According to the article, even women who are not professional athletes (or training at that level) can experience infertility due to physical fitness:

It noted that recreational jogging — only 12 to 18 miles a week — can result in poor follicular development, decreased estrogen and progesterone secretion and absent ovulation.

Setting aside the seriousness of infertility, I’m intrigued by the tone of the article, and especially the language of the headline. In North America today, there is a strong emphasis socially and in mass media on the importance of exercise and being physically fit, and corresponding demonization of fatness as a personal moral failing. But amenorrhea and infertility as a result of thinness is reported without judgment and body-shaming. There are no quotations from experts about women exercising too much or advice to stop working out; instead, professional athletes are advised to freeze their eggs in their early 20s. When fat* women have trouble conceiving or have difficult pregnancies, it is frequently attributed to their weight, which is presumed to be a behavioral a matter of choice.


*I am following the practice of other advocates of fat acceptance and Health At Every Size (HAES) in using the term fat as a descriptive adjective, not a pejorative.

Hold the Eggs When Ovulating

August 11th, 2010 by Elizabeth Kissling

Fascinating new research from the National Institutes of Health finds that women’s cholesterol levels correspond with cyclic changes in estrogen levels. Total cholesterol levels can vary by as much as 19% over the course of the cycle.

The researchers found that as the level of estrogen rises, high-density lipoprotein (HDL) cholesterol also rises, peaking at the time of ovulation.

In a typical cycle, estrogen levels steadily increase as the egg cell matures, peaking just before ovulation. Previous studies have shown that taking formulations which contain estrogen — oral contraceptives or menopausal hormone therapy — can affect cholesterol levels. However, the results of studies examining the effects of naturally occurring hormone levels on cholesterol have not been conclusive. According to the NIH’s National Heart, Lung and Blood Institute, high blood cholesterol levels raise the risk for heart disease.

. . . .


In contrast, total cholesterol and low-density lipoprotein (LDL) cholesterol levels — as well as another form of blood fat known as triglycerides — declined as estrogen levels rose.
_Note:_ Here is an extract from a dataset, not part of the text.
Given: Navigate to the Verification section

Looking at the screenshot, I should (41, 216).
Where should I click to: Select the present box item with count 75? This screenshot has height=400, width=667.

The decline was not immediate, beginning a couple of days after the estrogen peak at ovulation.

These findings provide another reason for girls and women to learn to track their cycles, so their blood tests can be interpreted more precisely.

It also gives more weight to the frequent assertion of members of the Society for Menstrual Cycle Research that menstruation matters — and is worthy of our study — in part because it is not an event isolated in the uterus and vagina, but a complex part of the endocrine system that has effects on health and well-being throughout a woman’s body.

Readers should note that statements published in re: Cycling are those of individual authors and do not necessarily reflect the positions of the Society as a whole.